# Mom Got a Fish Tank!



## helloperson (Feb 3, 2009)

*Distressed Cory?*

My Mom just got a 5g tank with 2 Corys and a female Betta yesterday.
Yippeee more fish! But...
One of the Corys don't seem to move around a lot. Is that a problem? or is it just tired from the ride home?


----------



## <3~Pleco~<3 (Jan 31, 2009)

How new is the tank? (how long has it been set up)


----------



## helloperson (Feb 3, 2009)

about a day.. My sister (DB) set it up.


----------



## <3~Pleco~<3 (Jan 31, 2009)

Okay... I'm guessing you never cycled the tank then. 
You're fish are experiencing the cycle process, which is dangerous if the fish are not hardy. Your ammonia and nitrites are going to increase rapidly, and then once your tank is stabilized, so will the ammonia and nitrites.
I suggest reading more about cycling your tank.


----------



## helloperson (Feb 3, 2009)

ah. That helps a lot. 
Thanks

Ok, Evidently it was cycled, and the fish seem to be doing better anyways


----------



## <3~Pleco~<3 (Jan 31, 2009)

Are you sure its cycled? It can take months to fully cycle a tank.


----------



## helloperson (Feb 3, 2009)

She used water from her other tank


----------



## <3~Pleco~<3 (Jan 31, 2009)

But is the filter new? Like completely new media in it?


----------



## Dragonbeards (Dec 14, 2008)

No, the filter media is not new, it had been used before. The only things new in the tank is the fake plants.


----------



## <3~Pleco~<3 (Jan 31, 2009)

wait who are you in relation to the tank? lol 

If that's the case, then the cory is probably just a little stressed - like any other fish who just got put into new surroundings. Give him a few days, but watch him just in case.


----------



## Dragonbeards (Dec 14, 2008)

That's what I have been saying at home. To mom at least. He's just stressed, give him time. Actually, I am surprised the others aren't showing any signs of stress. They act like they have been in the tank for years.


----------



## SouthernBelle23 (Mar 24, 2009)

Kind of a small tank for Cories.....but they can sometimes be pretty lazy. It could be stress or laziness....or both.


----------



## Obsidian (May 20, 2007)

I would guess stress. The tank is too small and he needs more than one friend. Stress stress stress. 

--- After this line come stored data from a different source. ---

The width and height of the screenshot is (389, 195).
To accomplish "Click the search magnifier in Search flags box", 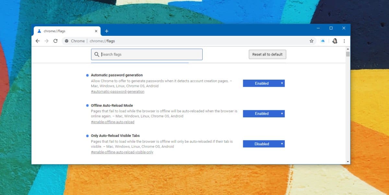I will tap(97, 54).
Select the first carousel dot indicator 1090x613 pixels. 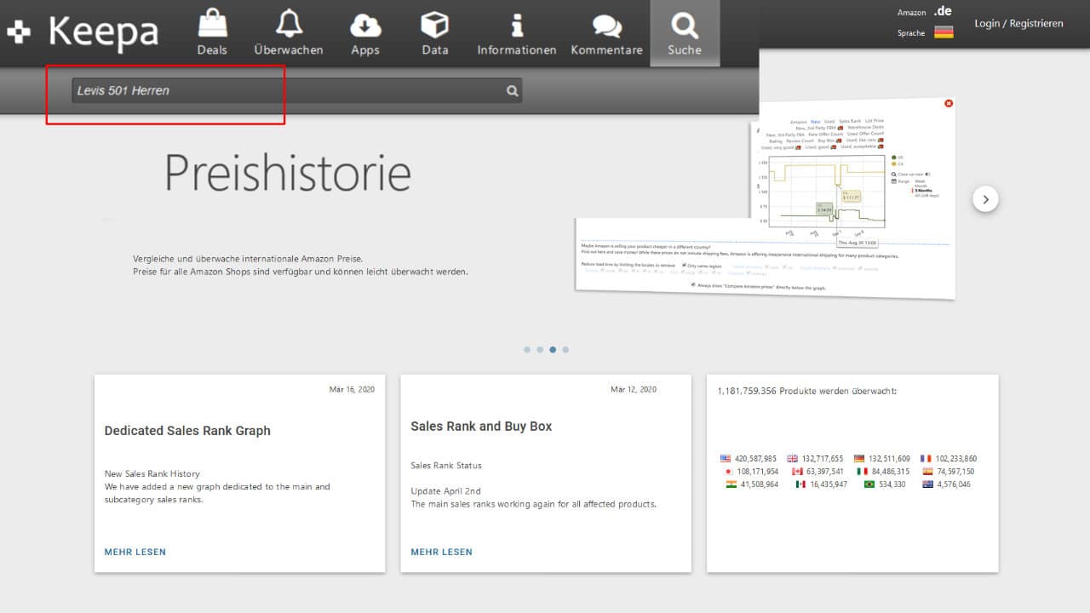[527, 349]
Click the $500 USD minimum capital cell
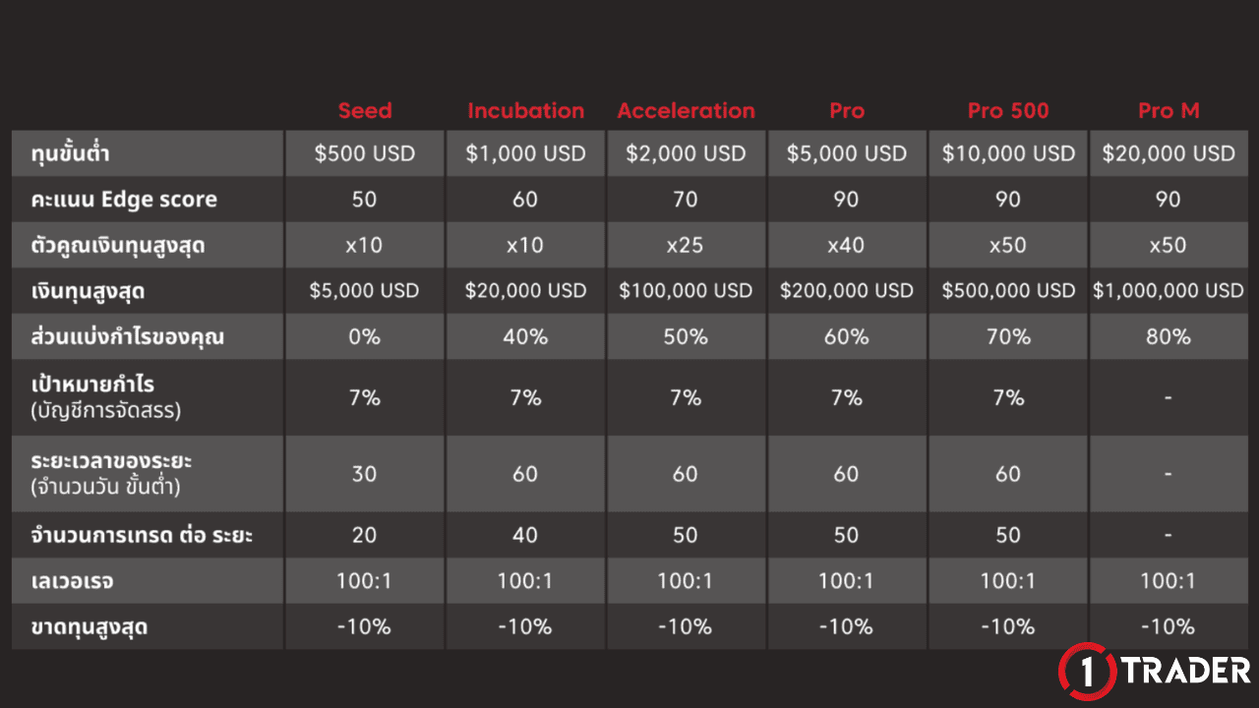The height and width of the screenshot is (708, 1259). coord(365,154)
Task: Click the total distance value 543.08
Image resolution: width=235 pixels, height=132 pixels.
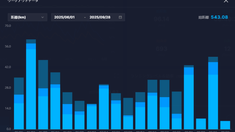Action: pos(219,17)
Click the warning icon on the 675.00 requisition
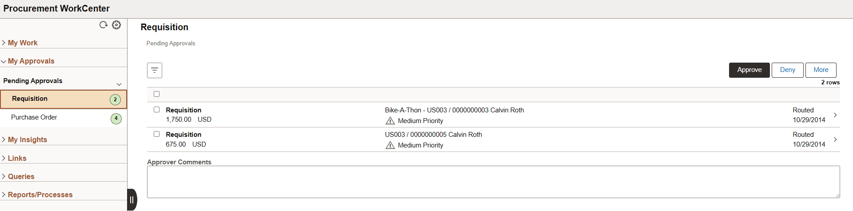853x211 pixels. coord(390,145)
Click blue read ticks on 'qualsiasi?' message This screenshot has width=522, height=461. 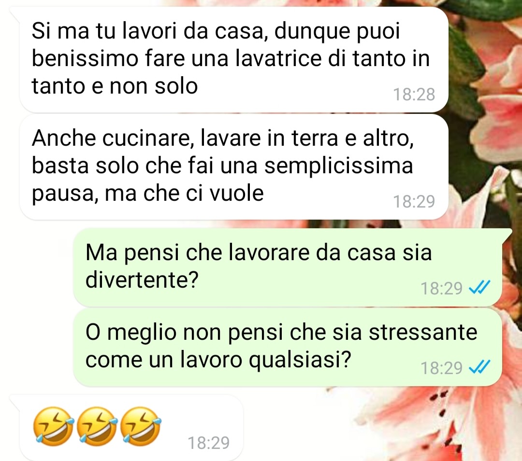coord(479,367)
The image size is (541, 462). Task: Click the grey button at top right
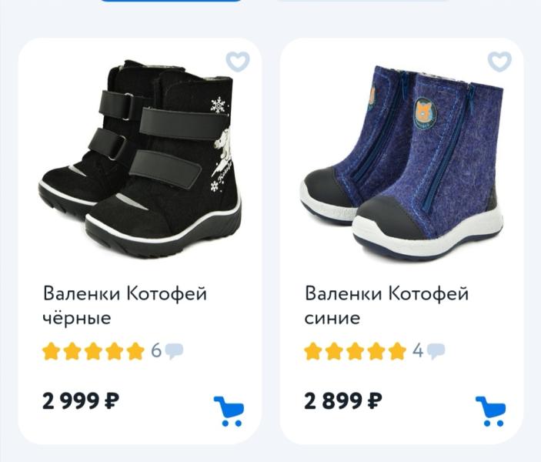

Some dwarf cories might work in there.


----------



## Dragonbeards (Dec 14, 2008)

My goodness. My sister didn't specify, but that is what the cories are, dwarfs. I made sure of that when we got the fish.


----------



## lohachata (Jan 27, 2006)

i think a couple more cories would be good.give the little guys playmates. even a few small micro type rasboras would be cool.... 5 or 6 crypts and a couple of java ferns.
just make sure you have good filtration.


----------



## Obsidian (May 20, 2007)

*Whew* glad that they are dwarf cories, ya had me worried!!!


----------



## Dragonbeards (Dec 14, 2008)

Rasboras? What kinds would you recommend? Dad keeps looking at the tank, and says "We really need more fish in there. It looks to empty." And sends me to find out what more we could put in. He specifies that it needs more color. I guess the betta isn't enough for him.

For the plants (right now there is fake) would I need to get a bag of Fluorite or similar, or would the generic substrate do fine? And for lighting, there is just the light that came with the package (looks like those energy saver light bulbs) is that fine? I have been reading on plants, and I have read that for the lower light plants, nothing special is needed, but it would be nice to have a second opinion.

Thanks for the input so far, this is making mom's transition into being a fish owner much easier. Plus, if the fish are happy, she is happy, she will be more likely to get more fish in the future, or let me get more fish ;-).


----------



## lohachata (Jan 27, 2006)

i really hate to create a monster but...................................
as for plants.. like i said... cryptocoryne are great.. kinda like mini swordplants.. java ferns are good too.... and they will almost grow in the dark..no special gravel needed.. no ferts either...
and here is the monster part..... sit down with mom and go to www.aquabid.com
check out the plant section..... and look in the cyprinid and mixed lot sections for the rasboras.. lotsoffish usually has some..he has great fish...
just try not to let her get too addicted....

oh...another cool fish would be threadfin rainbows... i had about 20 of them in a 15 gallon tank for a couple of years.. they are very cool fish.. and quite peaceful.... and they don't hide..


----------



## SouthernBelle23 (Mar 24, 2009)

Well then if its dwarf Cories, you need more! They feel safer in numbers and tend to move around more when you have a group of them. Get atleast 4 more....they should be fine in a 5g.


----------



## Guest (May 26, 2009)

its a 5 Gl tank right? how many more fishes can you put in there? i suggest getting 2 more corie and leave it at that.


----------



## COM (Mar 15, 2008)

Nah, Dwarf Corys are very very small. You can keep six to 10 in a five gallon tank with no problem.


----------



## Toshogu (Apr 24, 2009)

you should be able to get away with a couple more cories, maybe a couple of shrimp 2 or 3, but make sure to add em slow to that tank, and keep a sharp eye on your water parameters. 5 gal isn't that much water and will swing on you quick if you jerk it around to much. Adding plants to it tho is something you can do all day long without worry.


----------